Maryland acting Agriculture Secretary Steven Connelly said Wednesday that multiple factors are driving the increase, but the slaughter of millions of birds was likely the biggest. He said it can take up to 7 months to empty a poultry barn and disinfect it after a flu outbreak before full production returns. Egg production was currently down by 7.5 percent.

The avian influenza virus has caused farmers to kill 57 million individual poultry-flock birds here due to the outbreak, and untold number of wild birds have died. Of those 44 million are egg-layers.

According to United Egg Producers, a trade association for commercial egg farmers, there were 325 million egg-laying chickens in America at the end of 2020. So the flu-related slaughter has dropped the number by about 14 percent.

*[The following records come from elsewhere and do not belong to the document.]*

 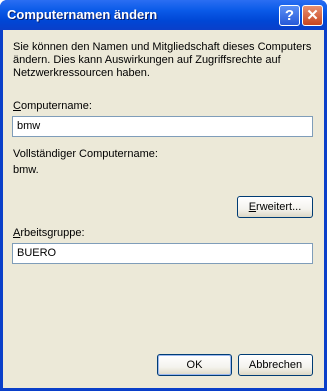 What do you see at coordinates (162, 254) in the screenshot?
I see `workgroup-input: BUERO` at bounding box center [162, 254].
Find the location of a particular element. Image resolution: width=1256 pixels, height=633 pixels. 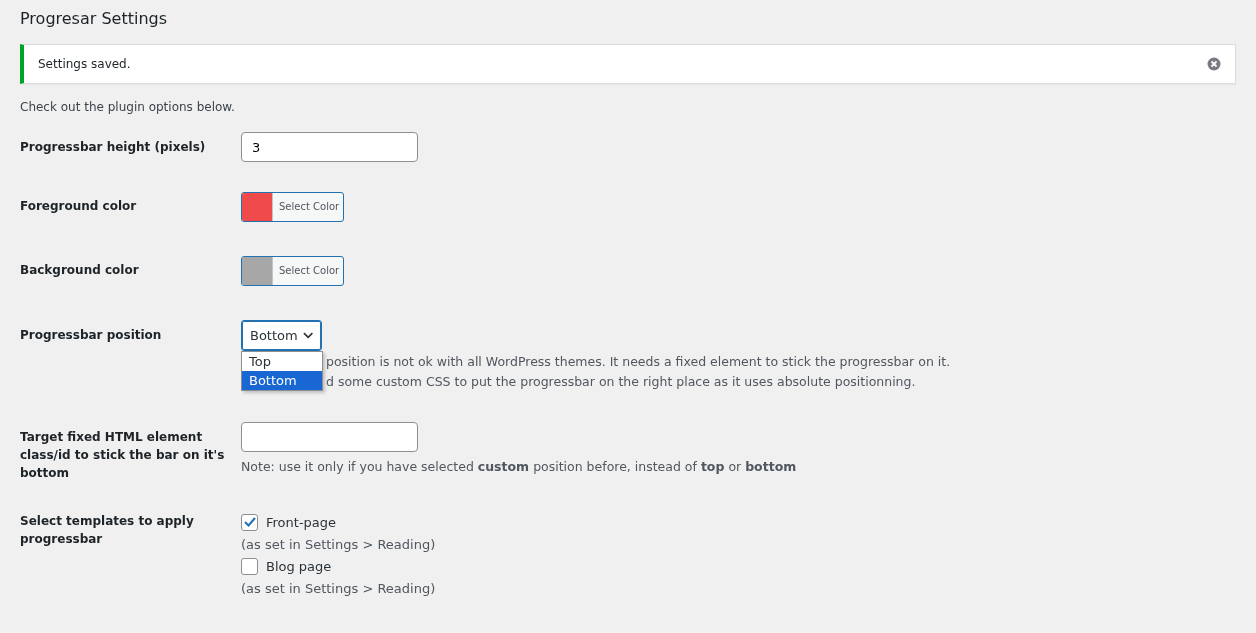

intro-text: Check out the plugin options below. is located at coordinates (128, 107).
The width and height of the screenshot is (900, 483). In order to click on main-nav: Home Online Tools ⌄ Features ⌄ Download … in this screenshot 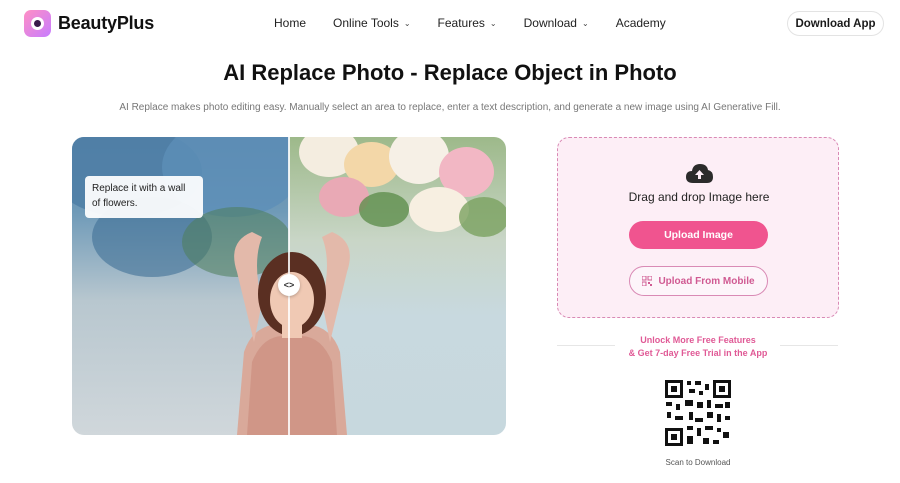, I will do `click(484, 23)`.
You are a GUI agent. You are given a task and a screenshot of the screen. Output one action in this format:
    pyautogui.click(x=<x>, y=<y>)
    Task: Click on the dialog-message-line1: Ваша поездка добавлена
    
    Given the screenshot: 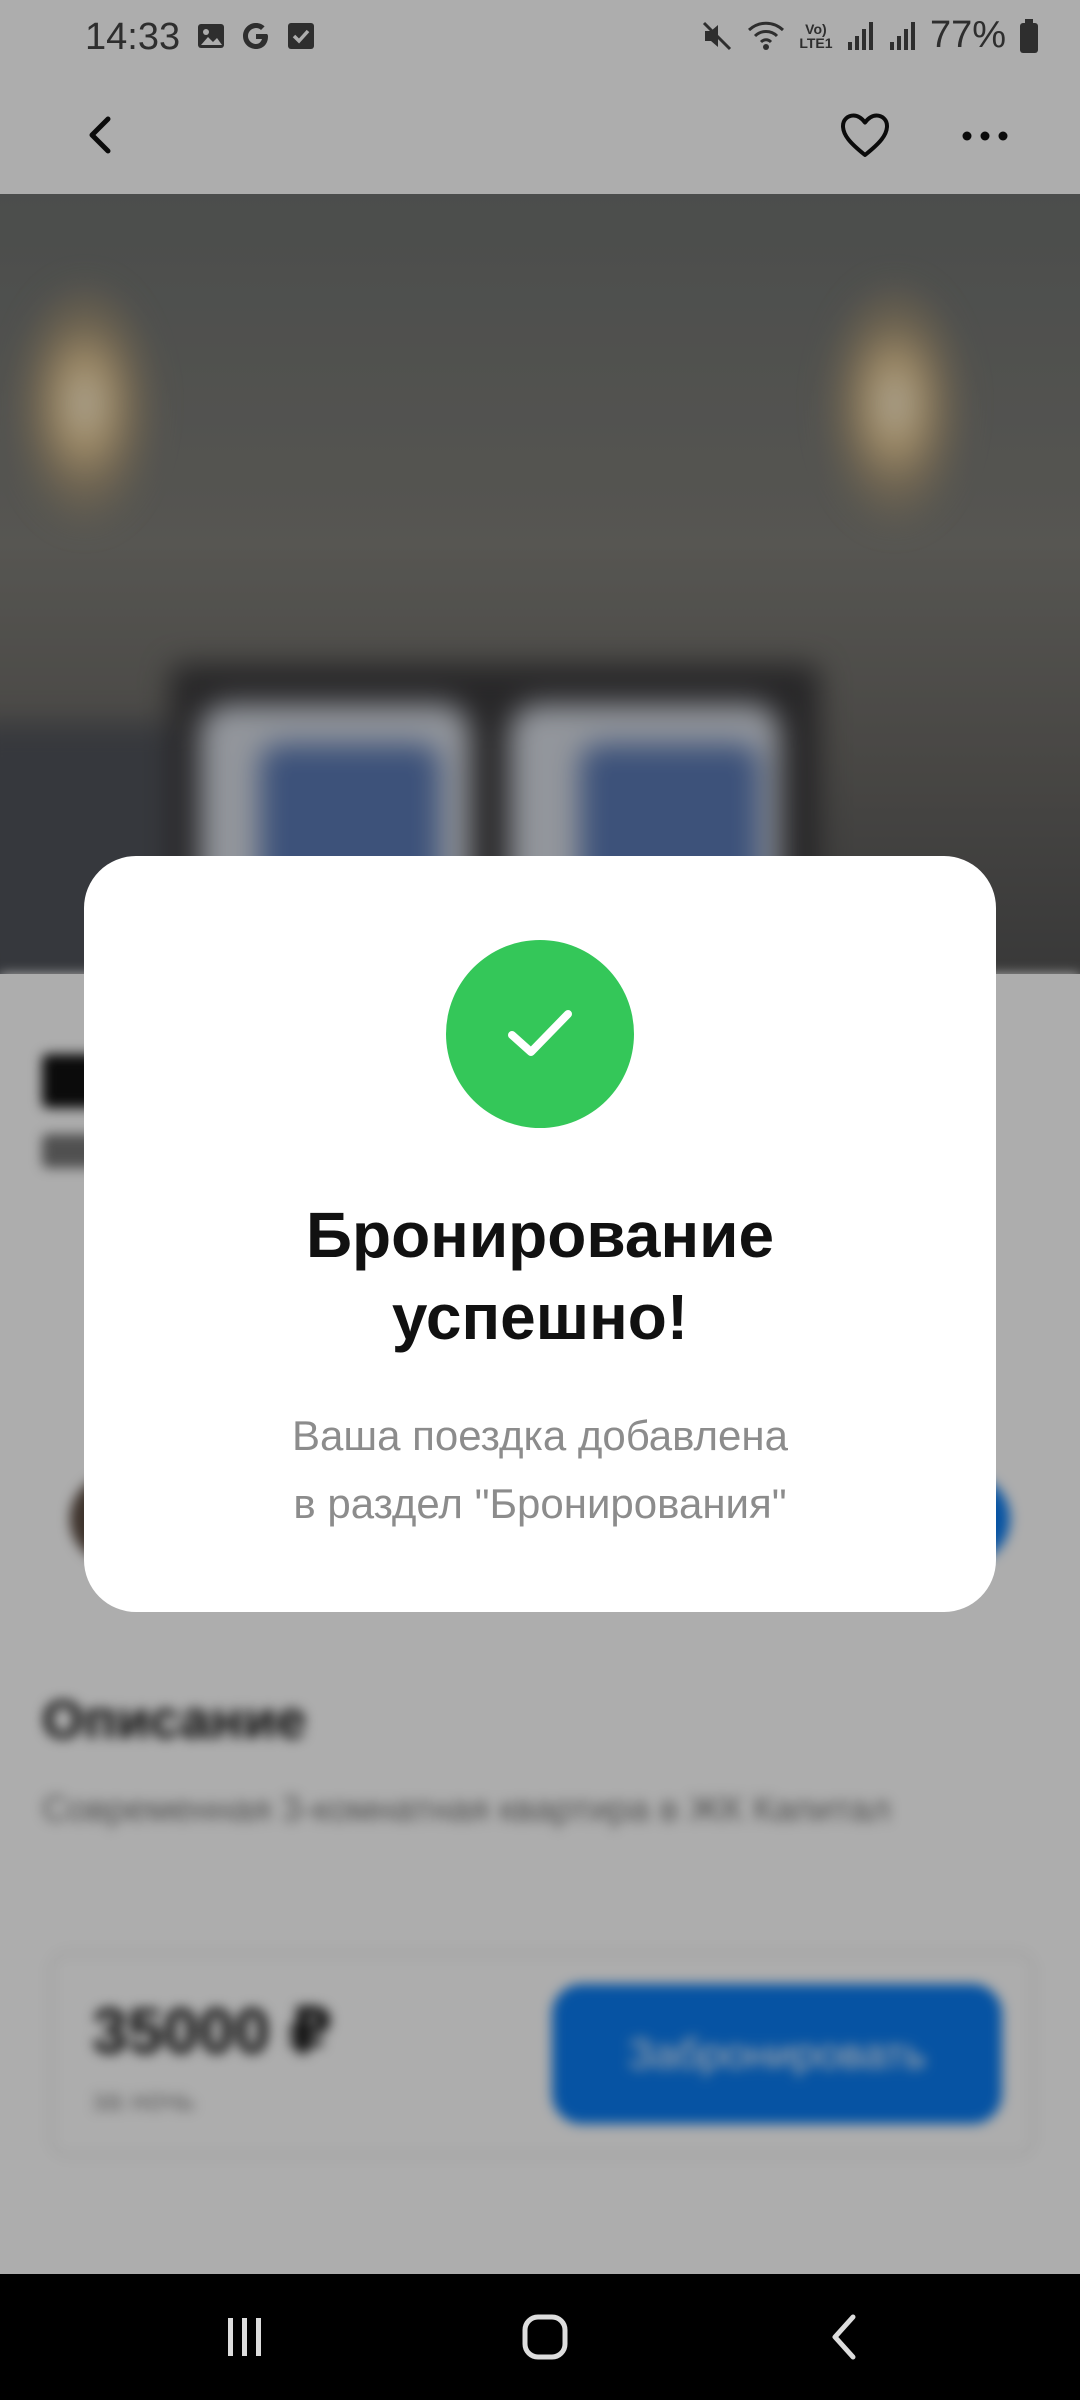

“Number one, everything that egg producers are buying – feed costs are up, carton costs are up, labor costs are up, plus the real driving force is that we’ve had avian influenza across the United States,” Connelly said.

The loss in egg layers, however significant, may not fully explain the hike in pricing. How does a 14 percent drop in egg-laying labor translate into some eggs now being sold for $5.99 per dozen?

The Shop RIte was contacted for comment, but a manager declined. Aldi’s phone number led to a corporate service line with no human customer service access. Multiple Maryland egg distribution companies were contacted, but only one responded, an employee citing the subject as too “volatile” to discuss.

Connelly was open about the issue, but doesn’t see an immediate solution. “I think we’re going to be dealing with it again this year,” he said. “I hope not but the outbreaks follow the wild nesting migration. Sometimes the things that people use the most, like eggs, and gas, and milk and bread–when prices go up, it hits their pocket book the hardest.”